STUDY MATERIAL —
-*-*-

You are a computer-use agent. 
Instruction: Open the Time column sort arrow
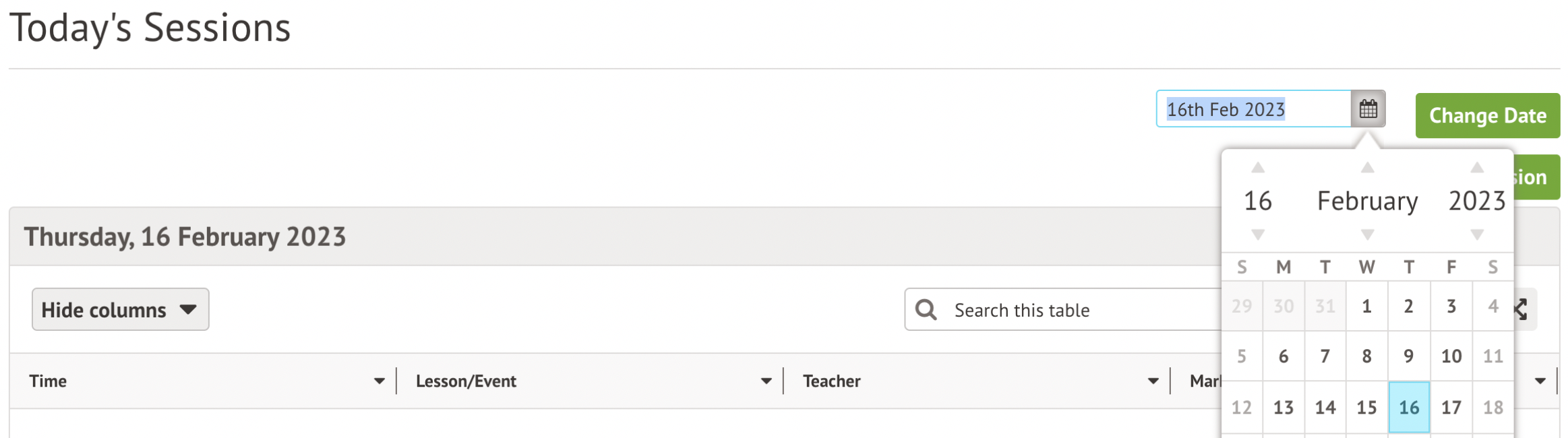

-*-*-

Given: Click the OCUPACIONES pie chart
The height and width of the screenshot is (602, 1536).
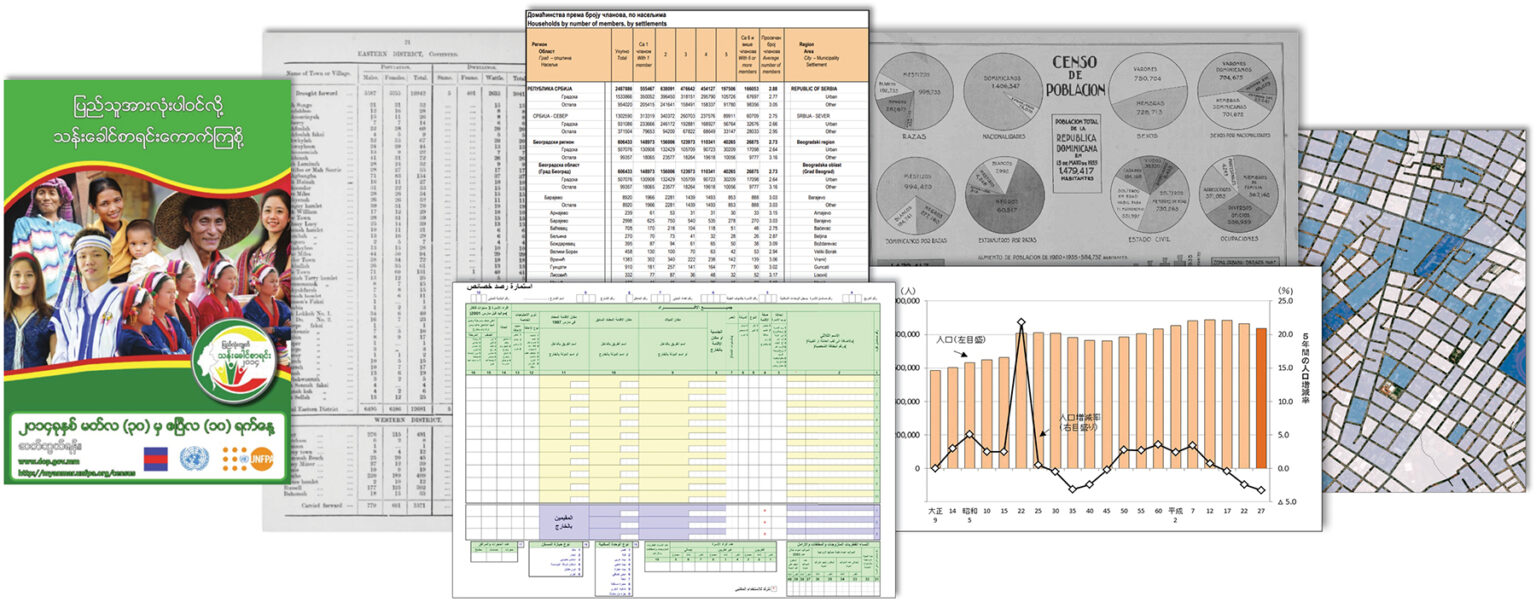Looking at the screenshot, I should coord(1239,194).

-*-*-

Please copy, exactly as written, every line in the listing above from the line with "You are a computer-use agent." up to and including the line with "Instruction: Open the Time column sort arrow".

You are a computer-use agent. 
Instruction: Open the Time column sort arrow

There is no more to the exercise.